The new campus is a collaborative creative place to promote, discuss and debate reforms and the advancement of post-secondary education with the Helios Foundation, its strategic partners and local and national decision-makers. Sustainability features include the use of multiple sources of non-potable water including site captured water for landscape and a super insulated jacket and radiant cooling system to reduce energy consumption. The Campus is a contemporary take on the arid-friendly garden office, built to last for generations.

GOOD BUCKET OF PROBLEMS, Joan Baron and Gloria Martinez Granados

Art in Public Places – Winner

Inside a crude 35,000 square foot warehouse built in the 1950s downtown Phoenix, Arizona, two artists have embarked on a major installation-performance in mixed art. The goal was to raise awareness of issues related to immigration reform, social justice, and behaviors that inspire and create lasting change that benefits and sustains the lives of all.

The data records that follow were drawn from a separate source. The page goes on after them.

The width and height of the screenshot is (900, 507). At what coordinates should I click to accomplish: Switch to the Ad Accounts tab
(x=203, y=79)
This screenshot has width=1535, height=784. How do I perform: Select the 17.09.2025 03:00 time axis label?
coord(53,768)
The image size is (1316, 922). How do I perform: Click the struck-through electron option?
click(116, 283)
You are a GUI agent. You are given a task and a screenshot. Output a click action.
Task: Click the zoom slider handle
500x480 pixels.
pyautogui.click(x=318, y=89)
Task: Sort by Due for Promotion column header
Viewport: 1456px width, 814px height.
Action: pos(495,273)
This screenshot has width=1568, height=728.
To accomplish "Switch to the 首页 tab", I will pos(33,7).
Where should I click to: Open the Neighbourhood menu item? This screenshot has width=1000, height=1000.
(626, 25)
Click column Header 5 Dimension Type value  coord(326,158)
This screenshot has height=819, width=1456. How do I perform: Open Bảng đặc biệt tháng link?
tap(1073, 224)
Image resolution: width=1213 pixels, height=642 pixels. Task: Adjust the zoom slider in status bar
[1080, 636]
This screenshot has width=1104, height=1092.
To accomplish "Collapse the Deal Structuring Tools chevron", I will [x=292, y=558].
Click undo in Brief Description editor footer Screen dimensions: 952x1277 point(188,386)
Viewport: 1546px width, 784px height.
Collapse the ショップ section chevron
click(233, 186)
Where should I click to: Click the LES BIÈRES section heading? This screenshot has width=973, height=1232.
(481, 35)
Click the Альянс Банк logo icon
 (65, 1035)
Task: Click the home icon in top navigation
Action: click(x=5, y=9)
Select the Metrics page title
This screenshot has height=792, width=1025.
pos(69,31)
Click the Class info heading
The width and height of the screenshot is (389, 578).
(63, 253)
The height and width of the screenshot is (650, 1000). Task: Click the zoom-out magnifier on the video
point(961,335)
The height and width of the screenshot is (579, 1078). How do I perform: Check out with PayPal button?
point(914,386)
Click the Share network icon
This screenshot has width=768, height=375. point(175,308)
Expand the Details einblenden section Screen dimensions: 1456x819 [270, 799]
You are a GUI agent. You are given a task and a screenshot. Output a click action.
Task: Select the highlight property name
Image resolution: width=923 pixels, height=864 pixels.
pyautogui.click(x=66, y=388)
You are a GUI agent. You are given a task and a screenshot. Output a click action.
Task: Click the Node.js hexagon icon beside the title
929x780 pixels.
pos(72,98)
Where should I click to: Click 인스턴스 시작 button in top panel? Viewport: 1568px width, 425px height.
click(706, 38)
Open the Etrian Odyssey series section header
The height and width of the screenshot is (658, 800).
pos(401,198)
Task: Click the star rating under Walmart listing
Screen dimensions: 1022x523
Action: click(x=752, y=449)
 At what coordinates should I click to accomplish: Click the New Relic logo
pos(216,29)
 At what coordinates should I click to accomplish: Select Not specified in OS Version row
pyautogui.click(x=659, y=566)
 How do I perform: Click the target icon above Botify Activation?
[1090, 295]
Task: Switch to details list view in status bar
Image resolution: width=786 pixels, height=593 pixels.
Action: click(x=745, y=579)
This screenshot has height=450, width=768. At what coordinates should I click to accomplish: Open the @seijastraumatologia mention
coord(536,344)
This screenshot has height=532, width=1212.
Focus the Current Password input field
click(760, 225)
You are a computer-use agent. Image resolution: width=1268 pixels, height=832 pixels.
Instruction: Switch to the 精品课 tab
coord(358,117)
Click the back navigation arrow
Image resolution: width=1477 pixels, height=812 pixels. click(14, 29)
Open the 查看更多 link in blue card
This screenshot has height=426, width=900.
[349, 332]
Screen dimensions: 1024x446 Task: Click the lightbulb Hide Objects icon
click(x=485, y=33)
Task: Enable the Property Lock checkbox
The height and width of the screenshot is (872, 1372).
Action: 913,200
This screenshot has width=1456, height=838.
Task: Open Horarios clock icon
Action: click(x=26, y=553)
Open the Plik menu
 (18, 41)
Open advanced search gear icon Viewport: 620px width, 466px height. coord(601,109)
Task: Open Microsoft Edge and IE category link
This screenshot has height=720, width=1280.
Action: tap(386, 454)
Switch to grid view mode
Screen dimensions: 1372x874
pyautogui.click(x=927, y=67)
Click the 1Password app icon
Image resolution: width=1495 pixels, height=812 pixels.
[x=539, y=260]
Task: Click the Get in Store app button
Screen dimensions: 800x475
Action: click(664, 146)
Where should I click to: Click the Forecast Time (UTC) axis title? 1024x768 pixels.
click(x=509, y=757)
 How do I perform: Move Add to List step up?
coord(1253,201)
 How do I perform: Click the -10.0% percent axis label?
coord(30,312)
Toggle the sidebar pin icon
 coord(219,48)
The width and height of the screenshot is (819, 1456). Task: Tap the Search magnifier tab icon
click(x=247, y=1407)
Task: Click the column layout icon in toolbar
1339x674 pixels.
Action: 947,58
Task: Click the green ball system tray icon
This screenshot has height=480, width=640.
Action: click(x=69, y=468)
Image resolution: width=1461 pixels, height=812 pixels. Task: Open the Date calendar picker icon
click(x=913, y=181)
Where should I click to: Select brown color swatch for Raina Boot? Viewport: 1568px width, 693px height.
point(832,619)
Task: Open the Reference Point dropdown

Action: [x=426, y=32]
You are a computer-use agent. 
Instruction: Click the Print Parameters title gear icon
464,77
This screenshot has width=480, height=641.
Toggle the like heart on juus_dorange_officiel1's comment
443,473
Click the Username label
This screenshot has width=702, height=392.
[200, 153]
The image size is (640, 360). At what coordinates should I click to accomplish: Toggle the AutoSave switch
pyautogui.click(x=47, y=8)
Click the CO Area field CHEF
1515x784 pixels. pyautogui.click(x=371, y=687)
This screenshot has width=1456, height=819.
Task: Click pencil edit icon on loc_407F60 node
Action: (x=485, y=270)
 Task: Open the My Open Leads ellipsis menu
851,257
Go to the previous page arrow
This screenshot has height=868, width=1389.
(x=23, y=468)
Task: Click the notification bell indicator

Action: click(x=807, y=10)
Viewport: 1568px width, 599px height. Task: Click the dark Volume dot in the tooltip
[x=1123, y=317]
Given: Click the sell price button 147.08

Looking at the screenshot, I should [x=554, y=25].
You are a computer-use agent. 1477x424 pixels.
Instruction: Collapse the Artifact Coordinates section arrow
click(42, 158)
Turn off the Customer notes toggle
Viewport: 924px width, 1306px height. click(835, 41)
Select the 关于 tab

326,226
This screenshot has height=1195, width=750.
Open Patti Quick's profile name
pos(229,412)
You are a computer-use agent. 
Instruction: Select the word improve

Healthy Communities – Winner

Throughout history, Native American communities have had a special relationship with animals, especially birds and their feathers. Feathers are present in the celebration of birth, the transition to manhood and womanhood, the healing of the sick and the acknowledgment of death – the cycle of life. Liberty Wildlife is a nonprofit conservation organization and the only organization licensed by the U.S. Fish and Wildlife Service to accept, possess, and distribute non-eagle feathers to Native Americans for religious and ceremonial purposes. For each feather sent, one less feather will be bought on the black market, and one less bird taken from the wild.

The next project FINALISTS received a DISTINCTIVE AWARD:

PRESERVING AND PROTECTING GOLDEN ALE, Mother Road Brewing Company – Governor’s Award for Arizona’s Future

THE FLAGSTAFF CARBON NEUTRALITY PLAN, City of Flagstaff – Climate Action Solutions

AVONDALE DRIVE ELECTRIC PROJECT, Town of Avondale – Environmental education and communication

ROBOT TOWER – CITY OF PEORIA AUTONOMOUS VEHICLE PROJECT, City of Peoria – Technological innovation


THE NEIGHBORHOOD OF NEWTON, Site projects – Development website

ASANTE BRANCH LIBRARY, city ​​of surprises – Buildings, structures and landscaping: civic

ARIZONA STATE UNIVERSITY STUDENT PAVILION, Arizona State University – Buildings, structures and landscaping: commercial or institutional

REINVENTION OF ARIZONA STATE UNIVERSITY HAYDEN LIBRARY, Arizona State University – Buildings, structures and landscaping: commercial or institutional

REHABILITATION OF THE CHARLES T. HAYDEN HOUSE (LA CASA VIEJA), City of Tempe – Buildings, structures and landscaping: historic preservation and adaptive reuse

USS ARIZONA MEMORIAL GARDENS AT SALT RIVER, Salt River Pima-Maricopa Indian Community – Buildings, structures and landscaping: landscaping

CENTRAL PARK, Plaza Companies – Art in public places


THE PATH TO PROTECTION AT OAK CREEK, Arizona Department of Environmental Quality – Preservation of the natural environment

U-HAUL HEALTHIER YOU PROGRAMS, U-Haul International, Inc. – Healthy communities

In addition to the project winners, three additional prizes were awarded to Kinney Building Services, Valley Metroand Cox Communications. these 50and Birthday rewardsin honor of 50 years of the Arizona Forwardand anniversary, recognize a long-standing commitment to sustainable development and are chosen without the knowledge of the recipients. Representatives from each organization were invited on stage to accept their award

Arizona Forward’s visionary members are APS, City of Phoenix, Environmental Defense Fund, Freeport-McMoRan, Honeywell, Intel, SRP and Wells Fargo. These members are generous supporters of Arizona Forward activities throughout the year.

The main sponsors of the Arizona Forward event for this year’s gala are City of ScottsdaleCity of Mesa, Helios Education Foundation and City of Phoenix – Public works.